Islamic marriage advice and family advice

No matter what I do, she still wants to marry me!

In love but can't get married

Dear Friends,

I am a muslim boy of 21 years. I am not a perfect muslim who prays 5 times a day, but I do fear the Almighty and don't even dare to do something that's haram.

I've always been single these 21 years of my life, and though I'm one of the most popular guys in college I haven't fallen in love and never let a single girl come near me.

But there is this muslim girl who has been a friend for 11 years.  She has been proposing to me for the past two years, and says she loves me. I initially thought she was one of those women who proposed to me just for time passing or something, but she has been persuasive these two years and hasn't relented from her stance.

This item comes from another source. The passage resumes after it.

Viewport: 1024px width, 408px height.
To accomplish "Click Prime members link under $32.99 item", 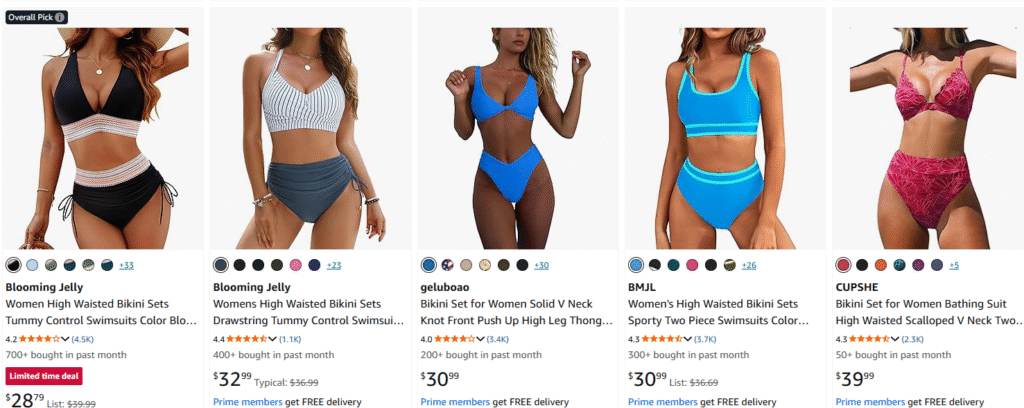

I tried telling her my ambitions, even tried explaining that this stuff isn't good in Islam. Since we are from different sections of the society (she is actually super rich and drives a BMW), it won't work as our families may not accept.

I still remember we were once talking over the phone and she asked me to marry her, and I replied "yes", just for fun. The next day when she asked me to meet her, she gave me a marriage form to get married under a local masjid committee. It was only then I realized the seriousness of the relationship she has in her mind all the time.

I lied to her that I'm going to USA for education, expecting that she would stop this persuasion as I am leaving. But she made more efforts, and got a scholarship at Stanford University, broke her marriage with another guy which was forcibly fixed, and went to the USA for education. All this just to be with me and possibly marry me in the future.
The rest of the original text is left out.